While reading The Shock Doctrine I learned of countless examples of the government and the wealthy "shocking" a financial system with the hope that it would eventually create a healthier living environment for people, but that ultimately provided themselves with more wealth while the average person faced with huge struggles to make ends meet and reconfigure themselves in a different world while waiting for it all to get better.

In the introduction to the fourth part of the book, Klein includes the following quote: "The worst of times give rise to the best of opportunities for those who understand the need for fundamental economic reform" (Haggard/Williamson). My question is what kind of opportunities are being sought after? Opportunities to make our world sustainable? Opportunities to enable the majority of people to have peaceful, fulfilling lives? Who benefits? "Are they [free market idealogues] driven by ideology and faith that free markets will cure underdevelopment...or do the ideas and theories frequently serve as an elaborate rationale to allow people to act on unfettered freedom while still invoking an altruistic motive?" (297).

It's not that I don't understand capitalism. Competition and compensation provide motive. Communism failed. But money can't always be the bottom line, even in individual lives: if we accumulate wealth but then spend all of our time working, what is the point? Does a one or two week vacation make up for living life in an office? Having money makes life easier, but doesn't necessarily make life good. Good living is laughing with family. Eating with friends. Breathing deeply and looking for the beautiful. I'm sure at this point you may be laughing and calling me naive, old fashioned (or midwestern!) but I'm ok with that.

Klein talks a lot about the privatization of government jobs and current government responsibilities and I feel like this quote does a good job explaining my frustrations (from the introduction to chapter 15): "There's something civil servants have that the private sector doesn't. And that is the duty of loyalty to the greater good--the duty of loyalty to the collective best interest of all rather than the interest of a few. Companies have duties of loyalty to their shareholders, not to the country"(David M. Walker, comptroller). Privatization can provide greater efficiency, but is the value of life and the human narrative figured into the equation or just the financial bottom line? I just think that before policies are made, the policy-makers should look at the faces of the people it will affect and hear their stories.
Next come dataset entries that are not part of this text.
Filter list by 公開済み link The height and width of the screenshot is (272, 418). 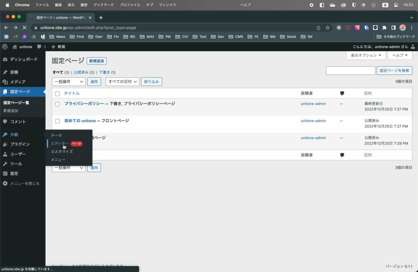pyautogui.click(x=81, y=72)
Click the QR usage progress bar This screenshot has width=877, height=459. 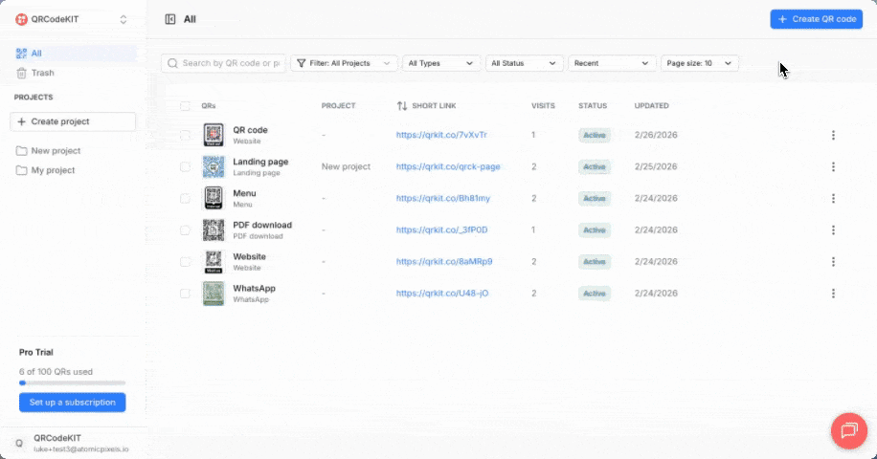[72, 383]
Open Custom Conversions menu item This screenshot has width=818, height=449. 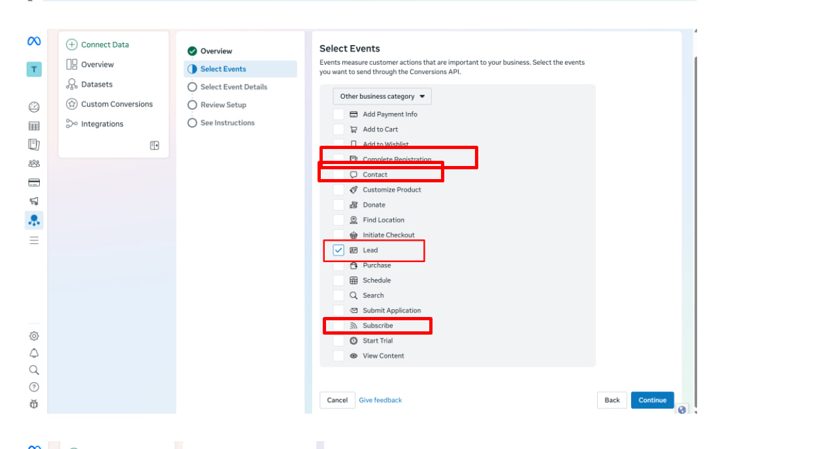pos(116,104)
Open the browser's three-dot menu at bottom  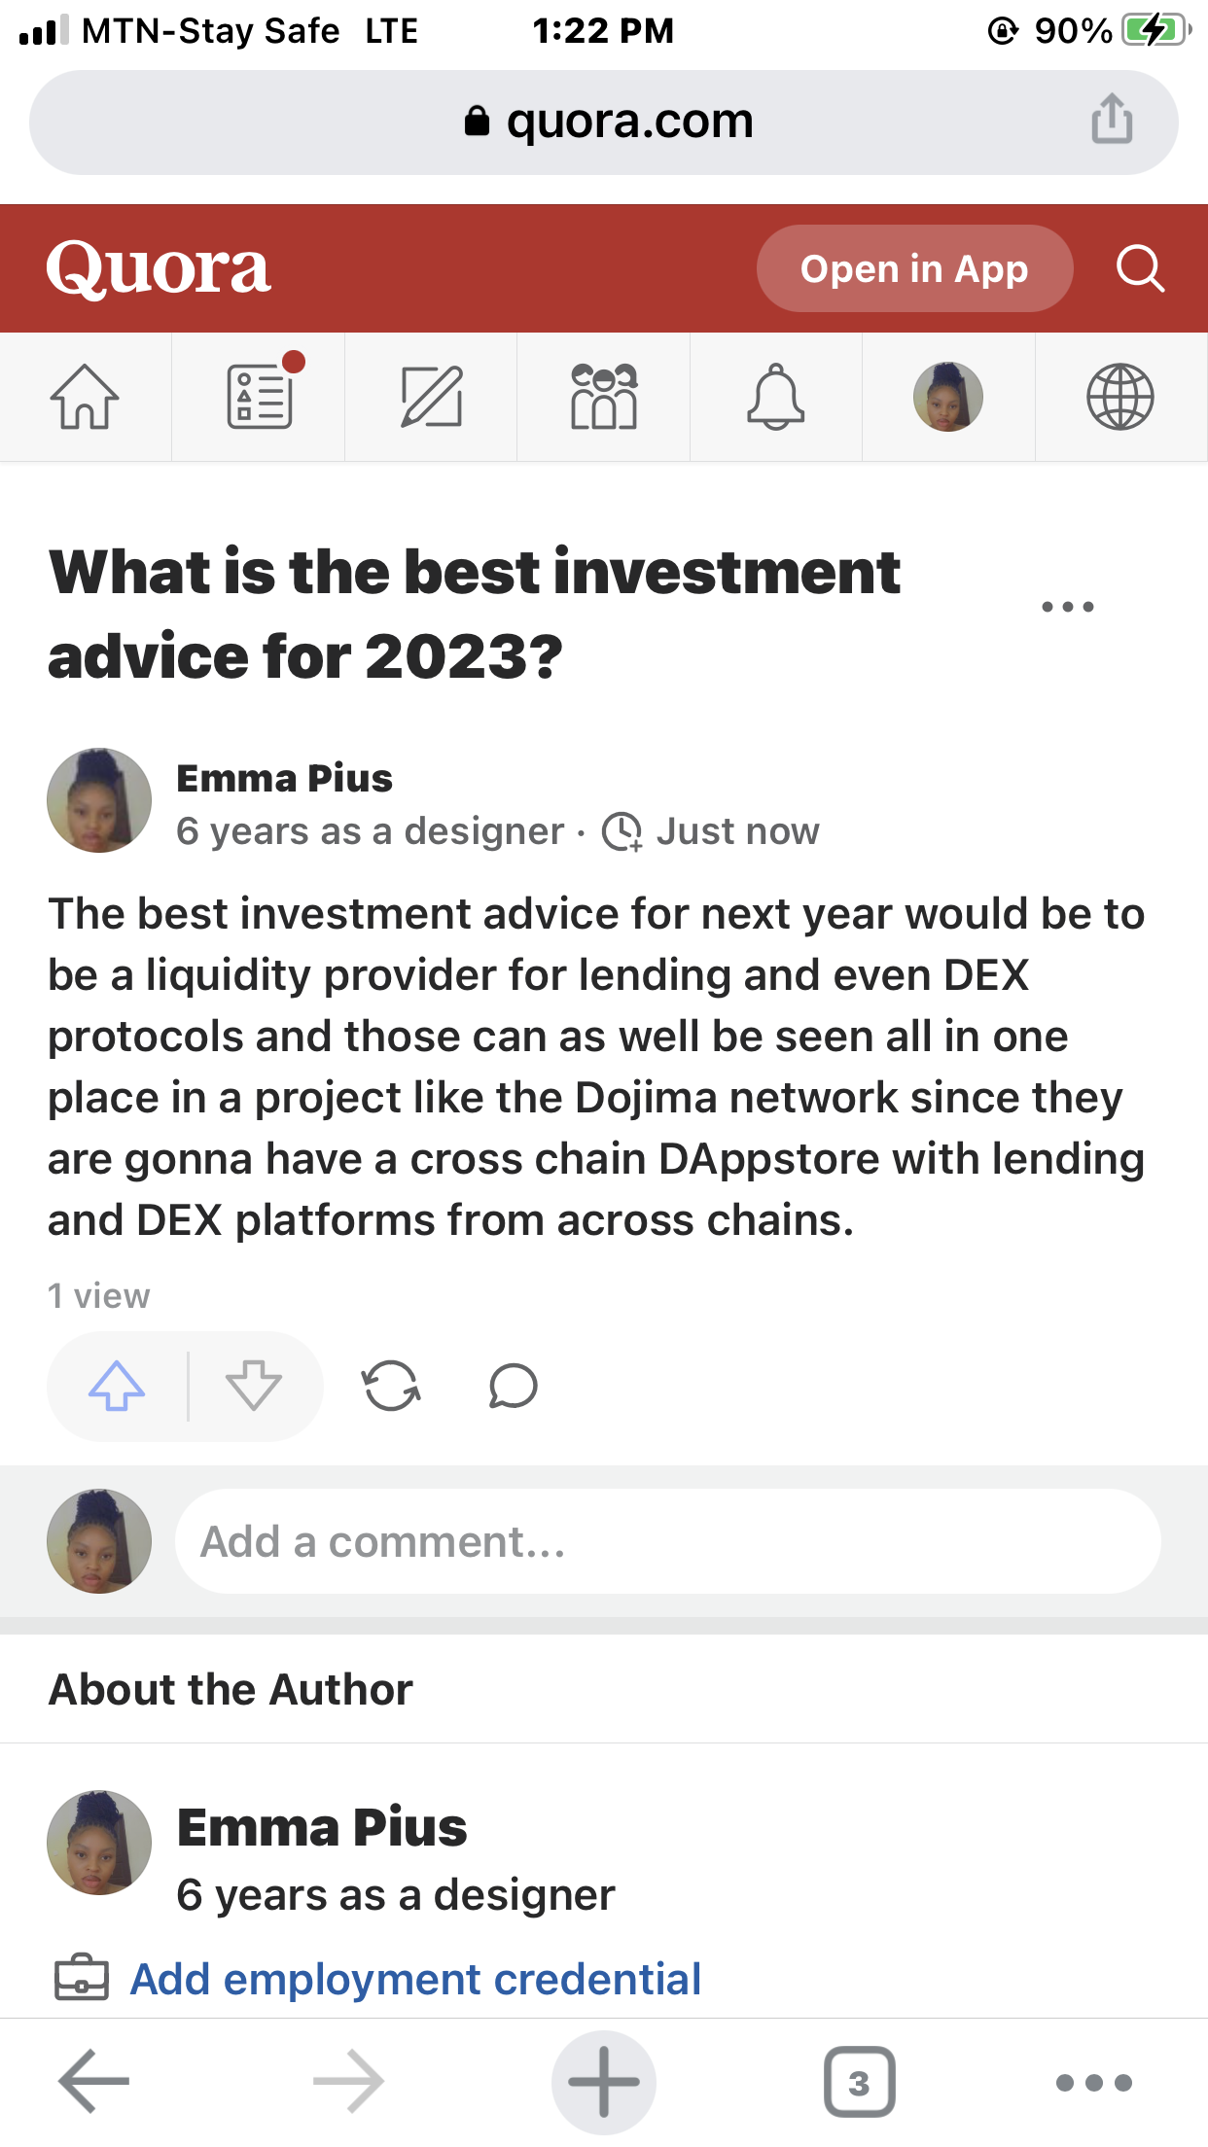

I'll close with this: no matter where you fall politically, I feel like this was a highlight of Obama's speech last week:

"You see, our predecessors understood that government could not, and should not, solve every problem. They understood that there are instances when the gains in security from government action are not worth the added constraints on our freedom. But they also understood that the danger of too much government is matched by the perils of too little; that without the leavening hand of wise policy, markets can crash, monopolies can stifle competition, and the vulnerable can be exploited. And they knew that when any government measure, no matter how carefully crafted or beneficial, is subject to scorn; when any efforts to help people in need are attacked as un-American; when facts and reason are thrown overboard and only timidity passes for wisdom, and we can no longer even engage in a civil conversation with each other over the things that truly matter – that at that point we don't merely lose our capacity to solve big challenges. We lose something essential about ourselves."